The panic seems to be reliably reproducible - it's happened several
times, and always seemingly on the first write to the partition after
a reboot.
The partition is on an IDE drive that probes as:
pciide0 at pci0 dev 7 function 1: Intel 82371AB IDE controller (PIIX4) (rev. 0x01)
pciide0: bus-master DMA support present
pciide0: primary channel wired to compatibility mode
wd0 at pciide0 channel 0 drive 0: <TOSHIBA MK1214GAP>
wd0: drive supports 16-sector PIO transfers, LBA addressing
wd0: 11513 MB, 16383 cyl, 16 head, 63 sec, 512 bytes/sect x 23579136 sectors
wd0: 32-bit data port
wd0: drive supports PIO mode 4, DMA mode 2, Ultra-DMA mode 4 (Ultra/66)
pciide0: primary channel interrupting at irq 14
wd0(pciide0:0:0): using PIO mode 4, Ultra-DMA mode 2 (Ultra/33) (using DMA data
transfers)
pciide0: secondary channel wired to compatibility mode
A transcript of the panic is included below. A full copy of the dumpfs
output is available on request.
>How-To-Repeat:
23:18:21 whitewater:tmp# mount
/dev/wd0a on / type ffs (noatime, nodevmtime, local)
/dev/wd0e on /usr type ffs (noatime, soft dependencies, local)
/dev/wd0f on /v1 type ffs (noatime, soft dependencies, local)
mfs:187 on /tmp type mfs (synchronous, local)

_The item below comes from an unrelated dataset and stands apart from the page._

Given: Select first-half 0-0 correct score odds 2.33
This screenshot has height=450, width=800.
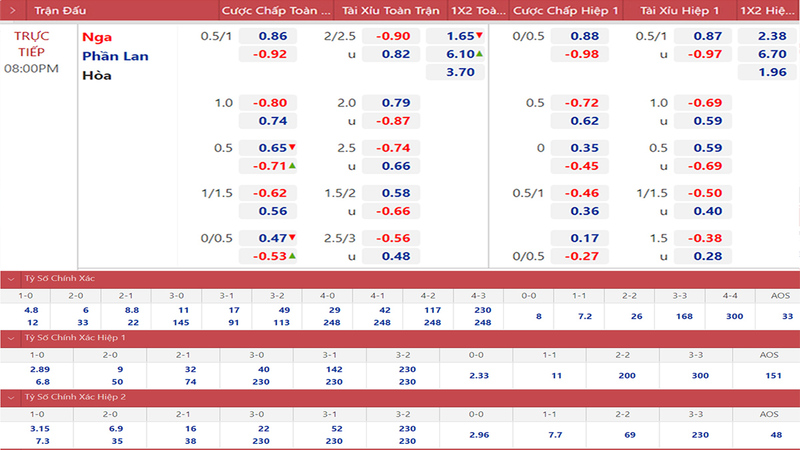Looking at the screenshot, I should [x=479, y=375].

23:18:25 whitewater:tmp# dumpfs /v1 >v1.dump
23:18:31 whitewater:tmp# head -22 v1.dump
file system: /dev/rwd0f
endian little-endian
magic 11954 time Fri Apr 4 21:00:14 2003
id [ 0 0 ]
cylgrp dynamic inodes 4.4BSD fslevel 3 softdep disabled
nbfree 18649 ndir 28503 nifree 303643 nffree 20571
ncg 6 ncyl 392 size 740880 blocks 725607
bsize 32768 shift 15 mask 0xffff8000
fsize 4096 shift 12 mask 0xfffff000
frag 8 shift 3 fsbtodb 3
cpg 76 bpg 17955 fpg 143640 ipg 80896
minfree 5% optim time maxcontig 2 maxbpg 8192
rotdelay 0ms rps 60
ntrak 240 nsect 63 npsect 63 spc 15120
symlinklen 60 trackskew 0 interleave 1 contigsumsize 2
maxfilesize 0x004002001005ffff
nindir 8192 inopb 256 nspf 8
avgfilesize 16384 avgfpdir 64
sblkno 8 cblkno 16 iblkno 24 dblkno 2552
sbsize 4096 cgsize 32768 offset 8 mask 0xffffff00
csaddr 2552 cssize 4096 shift 11 mask 0xfffff800
cgrotor 0 fmod 0 ronly 0 clean 0x02
23:18:38 whitewater:tmp# cd /v1
23:18:41 whitewater:/v1# ls -tlr
total 48
drwxr-xr-x 3 root wheel 512 Nov 19 2000 export
drwxr-xr-x 2 root wheel 512 Jul 16 2002 tmp
drwxr-xr-x 7 root wheel 512 Nov 30 02:47 netbsd
drwx-----T 2 root wheel 33280 Apr 2 19:23 lost+found
23:18:48 whitewater:/v1# cp /usr/bin/vi .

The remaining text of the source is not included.